I am curious about this recording. If anybody has it, please let me know your opinion.

staxomega

Quote from: Roasted Swan on March 15, 2022, 12:00:33 AM
I suppose records labels like tree rings date us!  I'm no audiophile (sadly can't afford the hardware to become one) but the reason I enjoy a thread like this one for Vox is just good old nostalgia.  At the time I started collecting LP's then the bargain labels were fairly rare and the repertoire they had on them pretty mundane.  Vox/Turnabout stood out for having some really unusual music at a price I could afford.  So for me I always have an affection for these discs both as "first love" performances but also as the gateways to other repertoire and indeed performers.  There'd be a much smaller Aaron Rosand discography without Vox and likewise Ponti bashing his way through Romantic Rare Piano Concerti.  Vox/Turnabout really was a specialist/niche label before such things existed generally.  What I find heartening is the way so many of these older recordings have stood the test of time.  Not the most polished, not the best recorded but they still have something to say

All reasonable and things I'd agree with. I'm certainly nostalgic about pieces that introduced me to works, even if I have now moved on from them interpretation wise.

Quote from: Jo498 on March 15, 2022, 03:50:27 AM
All true, but regardless of this Labels were still treated as comparably important when I got into classical in the late 1980s. Even if this might have been half a leftover from the vinyl era and self-proclamation by the majors. Despite being under the roof of Universal, DG, Decca and Philips tried to keep their own profile at that time and they even had a free monthly? "magazine" announcing their new recordings. And later both the cheap labels like Naxos and the independents like Hyperion did have brand identities and reputations.

Yes, I'm a bit more label conscious of things that would have been from the CD era. Another reason I tend to not keep much of this label information at the forefront of my mind is I listen to a lot of historical recordings, and there is no way I'd be able to keep track of all those labels and what they'd eventually dissolve into in the LP era, which then further dissolved into something else in the CD era. This is all one grand way of saying I'm just projecting my own beliefs on others :laugh: Everyone is free to keep track of things how they'd like.

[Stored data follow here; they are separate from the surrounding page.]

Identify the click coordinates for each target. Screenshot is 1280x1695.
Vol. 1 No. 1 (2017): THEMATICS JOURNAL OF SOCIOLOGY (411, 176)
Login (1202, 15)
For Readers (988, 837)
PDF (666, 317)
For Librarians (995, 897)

In terms of Universal era Decca, DG, etc I don't really see a great distinction with them either, seems like they're all just running on some legacy name for brand recognition. A modern recording on Decca could sound fantastic or it could be subpar. You can't even use the old Decca generalizations of anticipating superior sound compared to a DG recording, because there are no more "DG engineers" or "Decca engineers."

One more example, and then I'll stop beating this dead horse. I downloaded this compilation of Markevitch Beethoven symphonies under the DG banner. Listened to it a couple of times, deleted it from my drive, and added it to my buy list. It ended up going out of print, later Eloquence reissued a DG Markevitch box. I was wondering why only ~ half the Beethoven symphonies were present on Eloquence's DG box. As it turns out the other half were originally on Decca, Philips or whatever you call it, so they were on the other Eloquence box of his Philips recordings, so completely meaningless for the earlier box to have used the DG banner.


Pohjolas Daughter

Quote from: hvbias on March 15, 2022, 08:40:41 AM
All reasonable and things I'd agree with. I'm certainly nostalgic about pieces that introduced me to works, even if I have now moved on from them interpretation wise.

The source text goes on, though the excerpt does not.